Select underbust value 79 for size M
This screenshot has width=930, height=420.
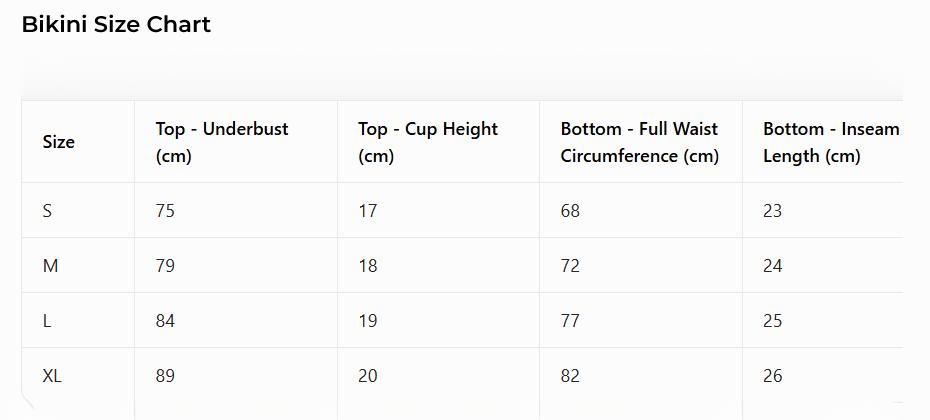pyautogui.click(x=165, y=266)
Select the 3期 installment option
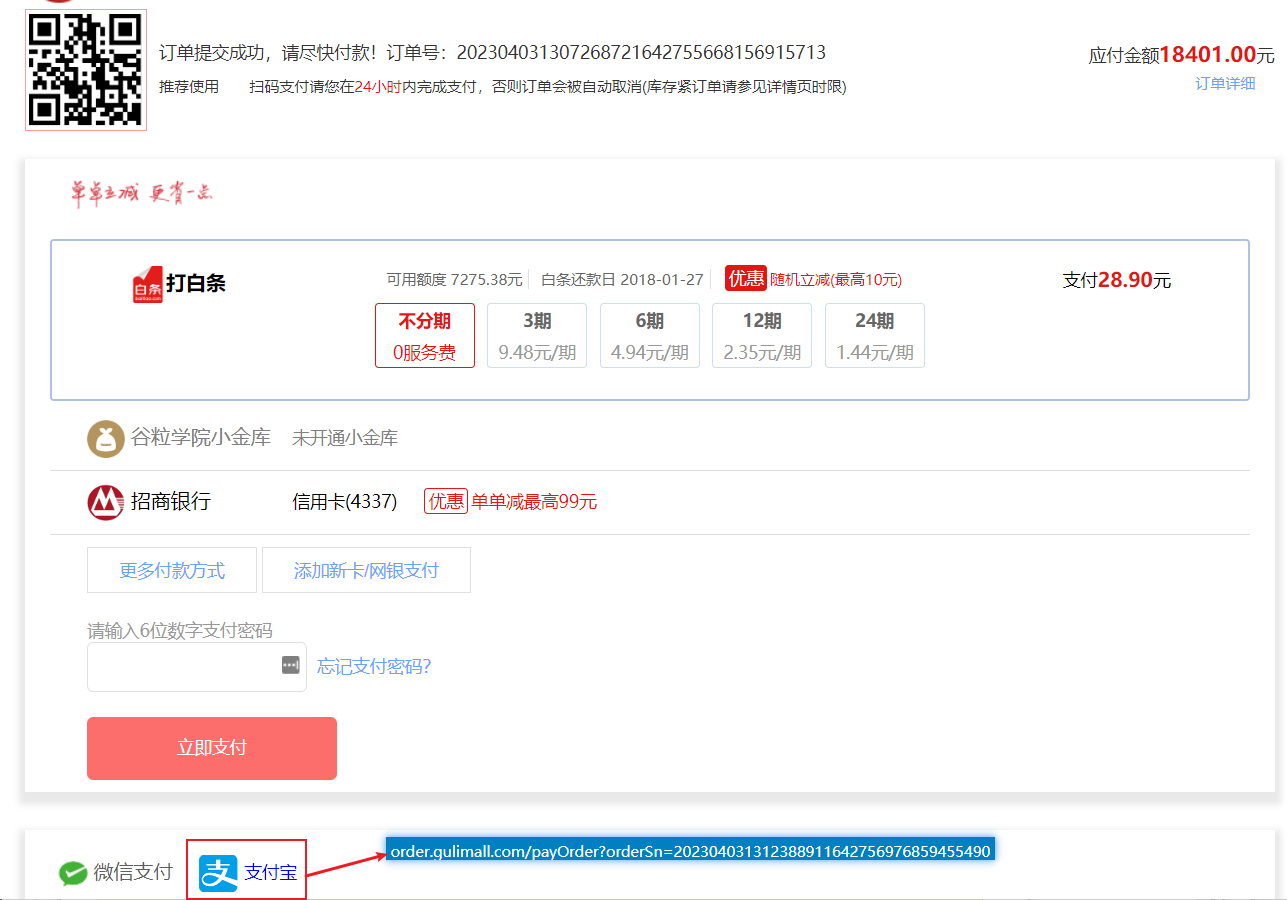 (x=536, y=336)
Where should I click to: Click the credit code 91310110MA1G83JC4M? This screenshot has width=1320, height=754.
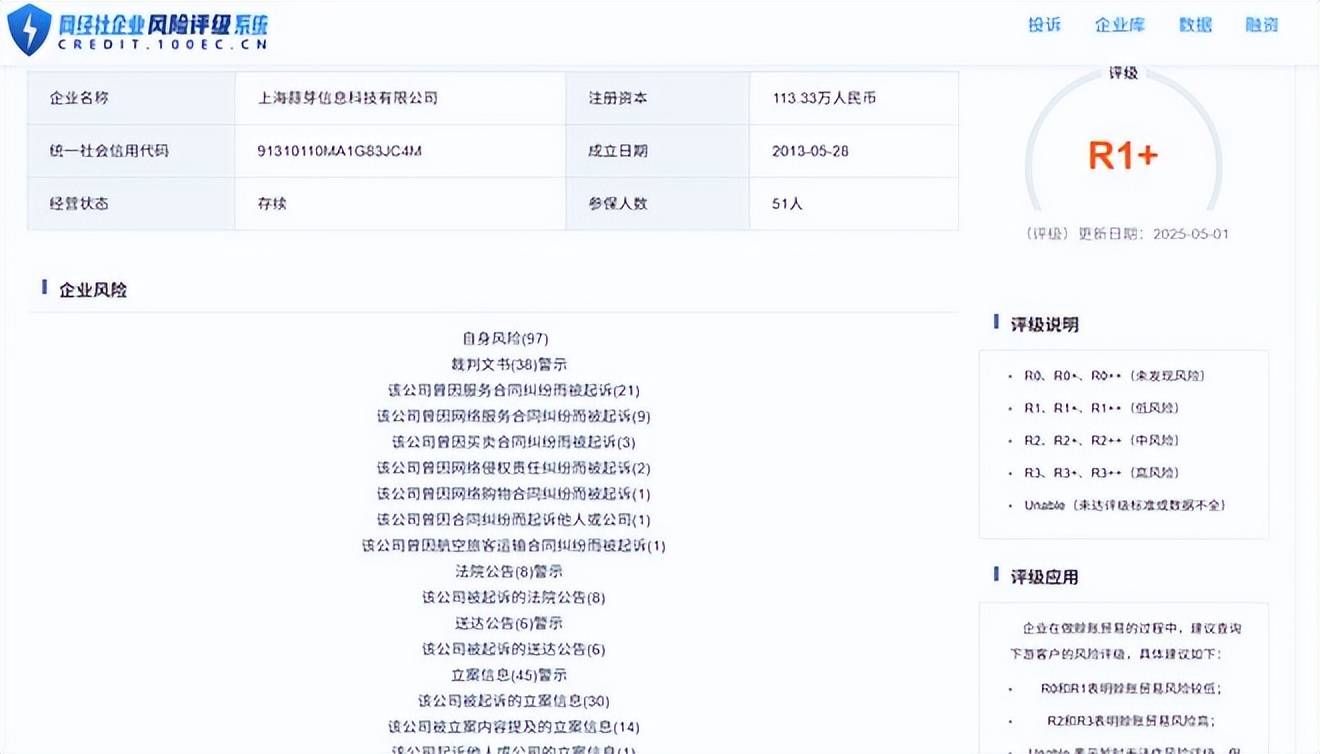click(x=340, y=151)
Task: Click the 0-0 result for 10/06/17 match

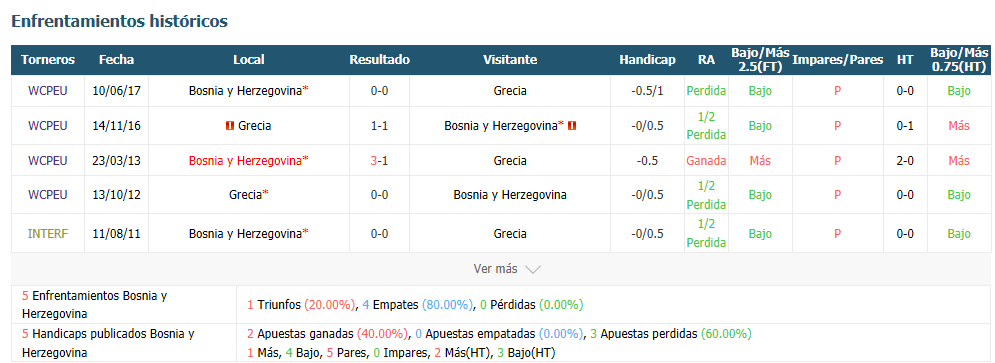Action: pyautogui.click(x=379, y=91)
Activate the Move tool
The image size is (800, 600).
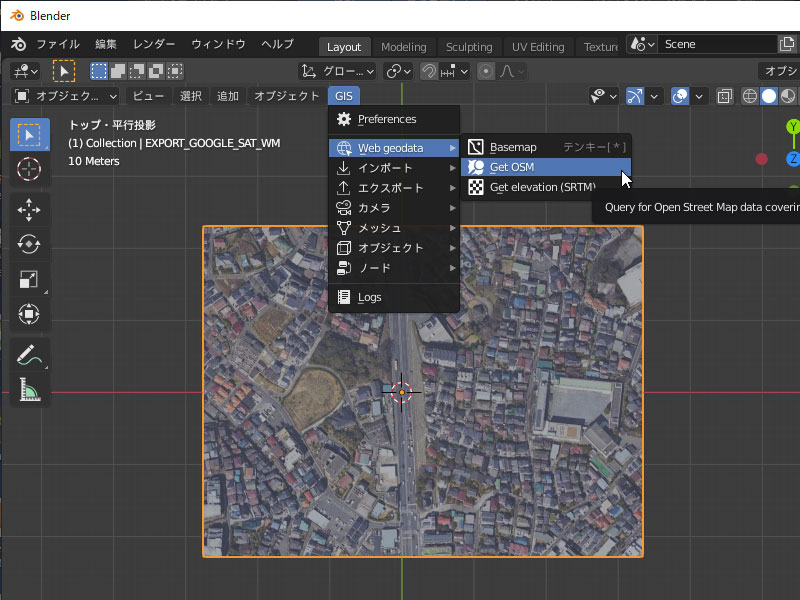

• _Instruction_
Put the lines of the listing, from the line containing "Select the 3期 installment option" through the end of the listing, into a JSON list of strings with one string per line. Skip blank lines and leave the pictures out.

• _Final answer_
[
  "Select the 3期 installment option",
  " (x=536, y=336)",
  "Where should I click to: Click the credit code 91310110MA1G83JC4M? This screenshot has width=1320, height=754.",
  "click(x=340, y=151)",
  "Task: Click the 0-0 result for 10/06/17 match",
  "Action: pyautogui.click(x=379, y=91)",
  "Activate the Move tool",
  "The image size is (800, 600)."
]